LR: That was like going on a big adventure with David Twohy and Vin.  They’d been cooking that thing up for a while and they were just playing Dungeons and Dragons and having a ball creating this whole Universe and Underverse and Necromongers.  A lot of the time I didn’t know what was up or down, but it was a hell of a fun thing to do.  Plus I’ve worked on a couple of big budget films, but nothing quite like that.  The scale of it just blew me away.  You walked on the set and there were miles of set that you were working on – the whole concept was kind of breathtaking.  I’m fascinated by that movie because it didn't seem to do very well critically, but I don't know anybody who hasn't seen it.  Everybody has watched it and people talk about it to no end. 



There’s much secrecy over the actual directing style of famed filmmaker Christopher Nolan.  What did you think of him when you did "Batman Begins" and specifically what is his process directing on-set?

LR: I didn’t actually have that much time on the set - it’s not a huge character.  But I still remember being very impressed by Chris because what’s great as an actor is when you work with a director who is very precise and clear about what they are doing.  And I was very aware of the fact that he was working on a huge scale with millions of dollars and big sets and effects, but when it came to your bit that’s all that mattered.  That little moment – and he was there for it.  When I actually did my dying, which was suppose to be to the young Bruce who was underage and had to go home, I was holding Chris’s hand.  (Laughs)  He was there for me and I have such respect for his work.  But that’s what I love about his process – he doesn’t inhibit you at all.  If I had the chance to work with him again I would do it in a heartbeat.

"Find Me Guilty" had you both working again with Vin Diesel and famed helmer Sidney Lumet – what was your experience doing that film?

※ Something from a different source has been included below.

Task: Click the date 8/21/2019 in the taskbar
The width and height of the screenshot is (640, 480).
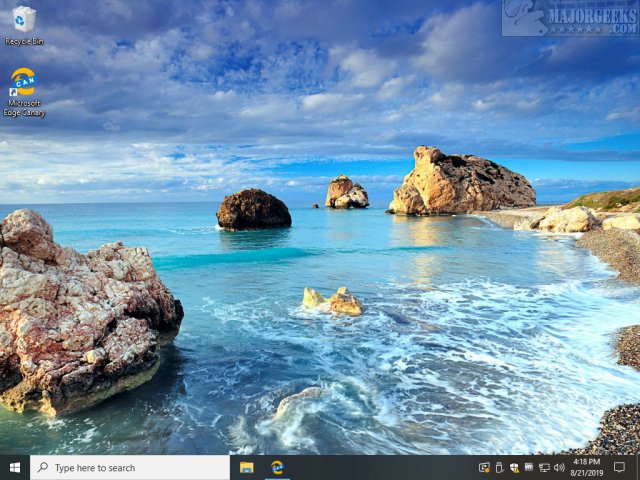Action: [x=586, y=473]
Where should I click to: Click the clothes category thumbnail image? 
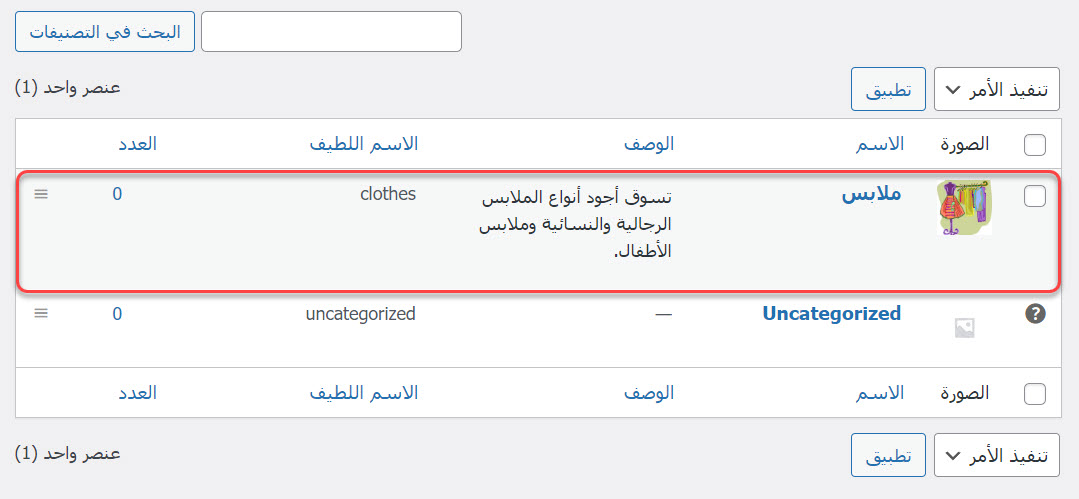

LR: That was awesome.  I mean to work with Sidney, he’s a legend and his process is very different from someone like Chris Nolan.  He works it like a play, he rehearses it like a play and then when you get out there on the set and he’s like one take and your done – you move on.  You trust him.  He’s fast and a ball of energy.  It was nice time being with all these amazing actors in New York – being this Brit allowed into this world was incredible.  And it was very interesting for me to work with Vin on something so radically different from Chronicles of Riddick – he was wonderful in the role.  There we were on this huge set with money and the Hollywood thing and then we were down to hardly any money on this Sidney Lumet nitty-gritty movie where you’re in at seven in the morning and bang you’re done by five.  No messing around.

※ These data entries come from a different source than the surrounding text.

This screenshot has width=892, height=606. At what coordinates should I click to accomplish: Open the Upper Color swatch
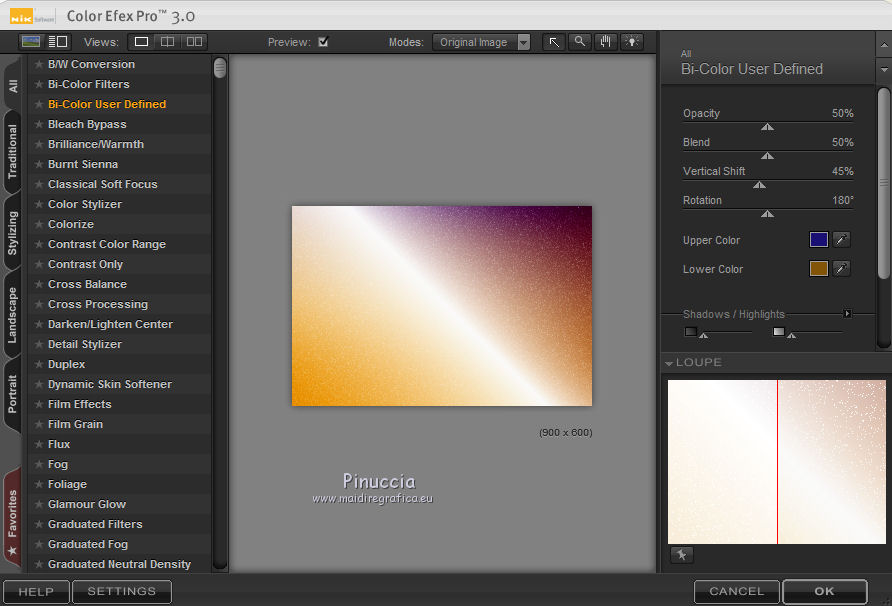[x=819, y=240]
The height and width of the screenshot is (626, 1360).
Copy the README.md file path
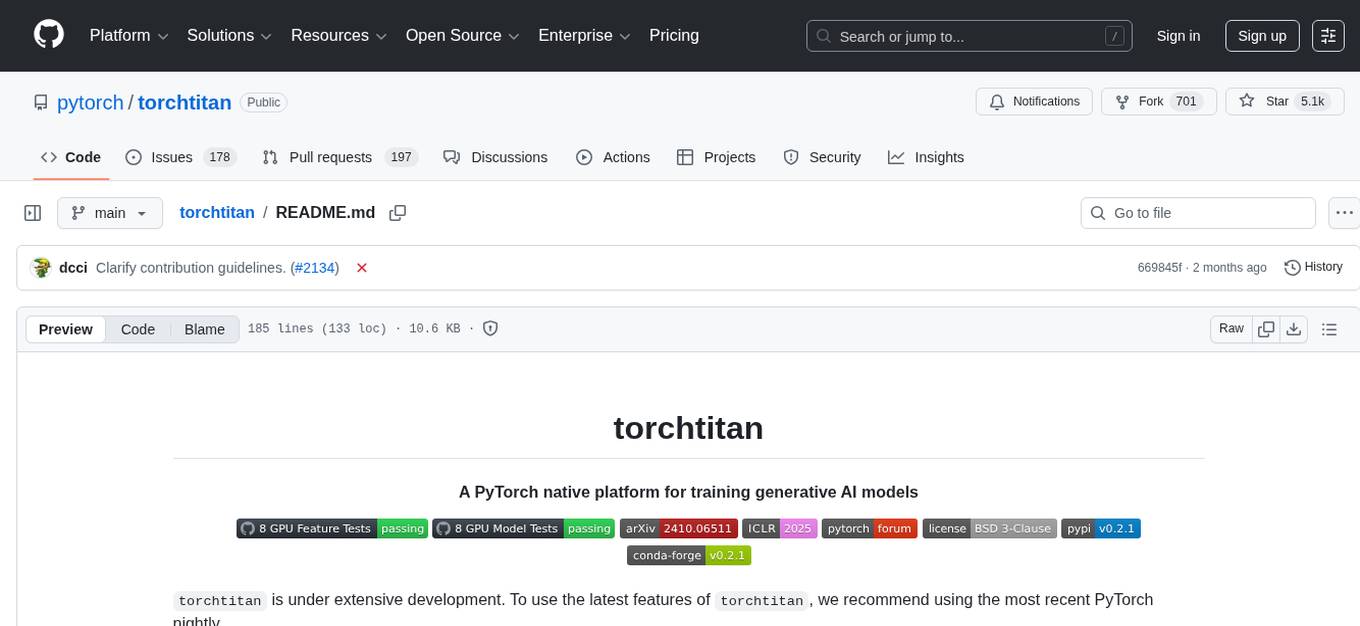tap(398, 212)
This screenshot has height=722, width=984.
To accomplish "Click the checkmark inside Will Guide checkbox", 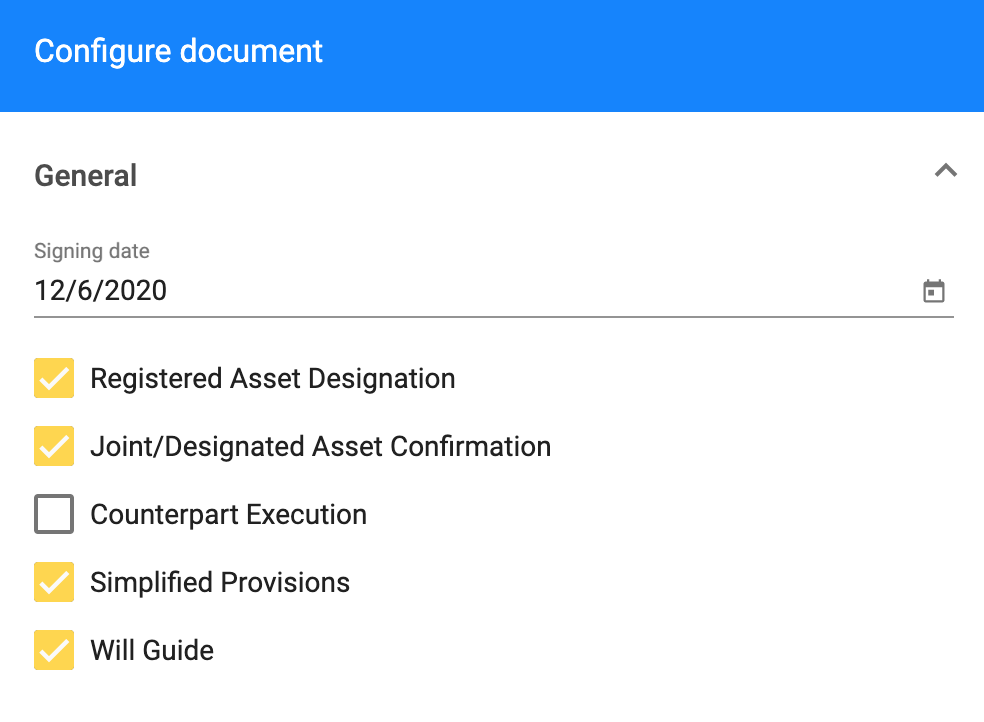I will 54,650.
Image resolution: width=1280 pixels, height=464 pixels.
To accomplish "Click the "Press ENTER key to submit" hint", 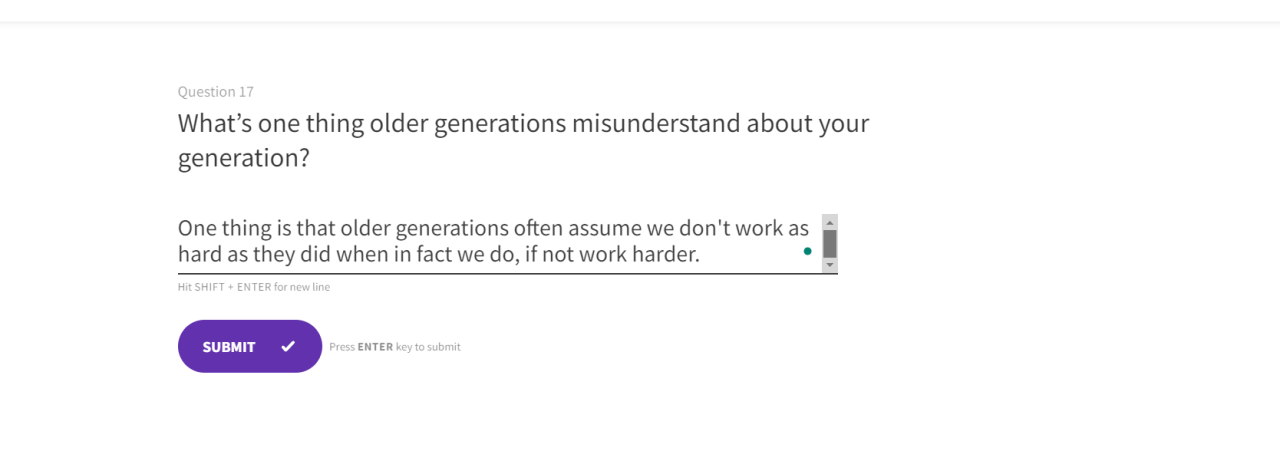I will (x=395, y=347).
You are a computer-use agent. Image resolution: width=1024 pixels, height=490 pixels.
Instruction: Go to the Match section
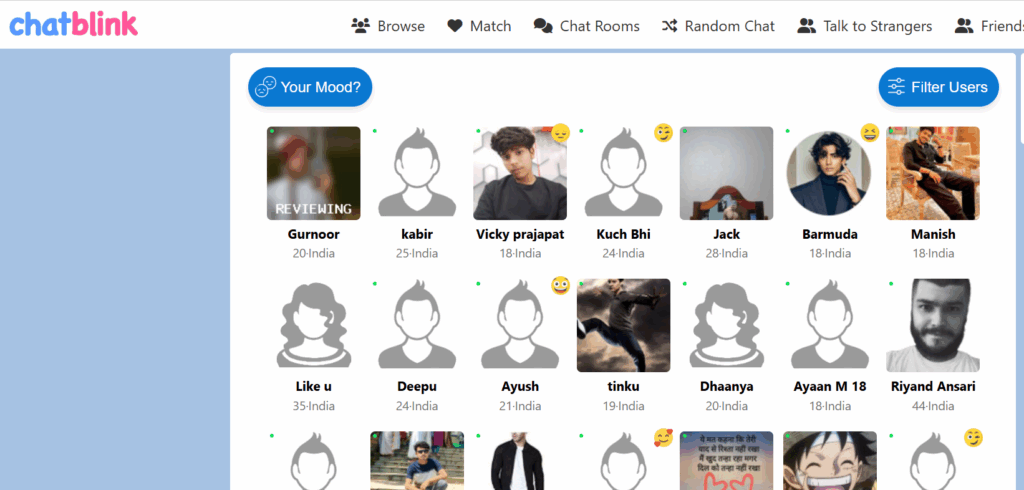(479, 26)
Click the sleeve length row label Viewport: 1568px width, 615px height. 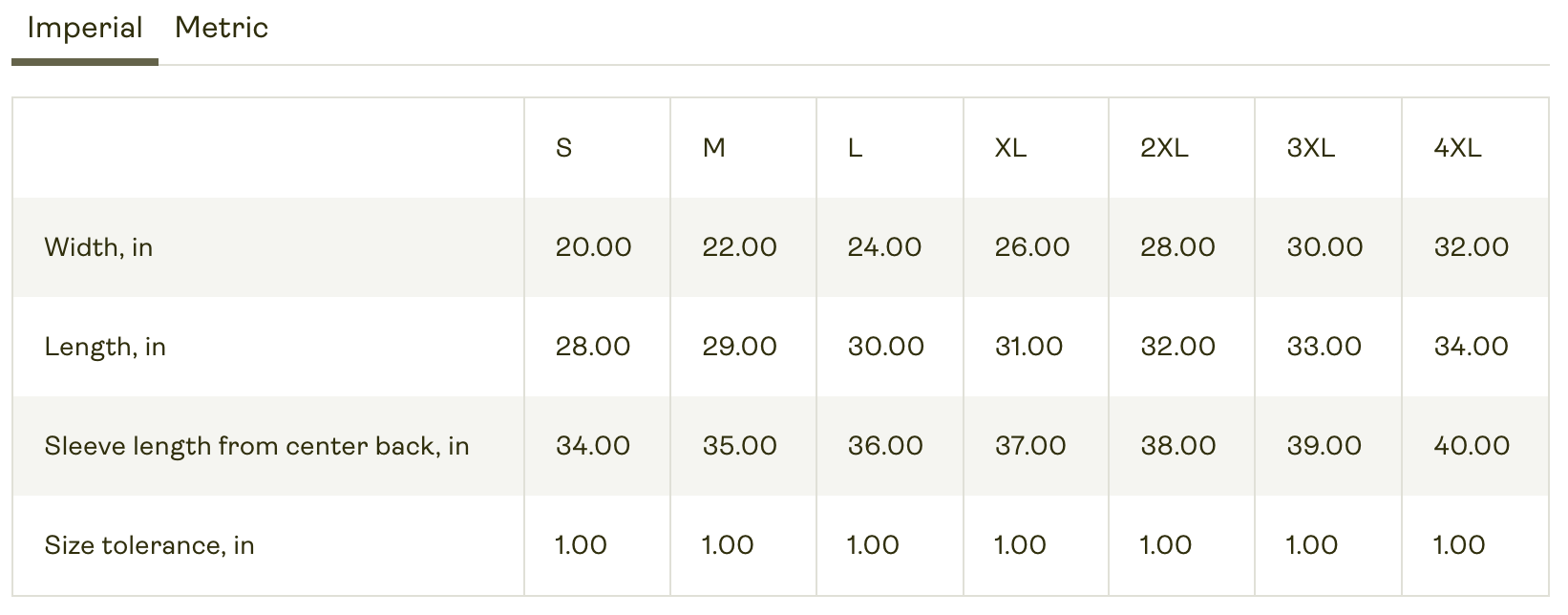pyautogui.click(x=257, y=446)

So what’s coming up for you next?

LR: I shot a pilot for ABC, which I’m a bit confused about what the actual title is – I heard it was called "Chosen."  It’s directed by Roland Emmerich - the master of disaster himself - and it’s his idea and concept for the show that’s a supernatural thriller about good and evil set in contemporary modern day New York.  I get to play a very ambitious Senator who’s got his eye on The White House.  I just shot it a few weeks ago and I loved working with Roland – I hope the show gets picked up.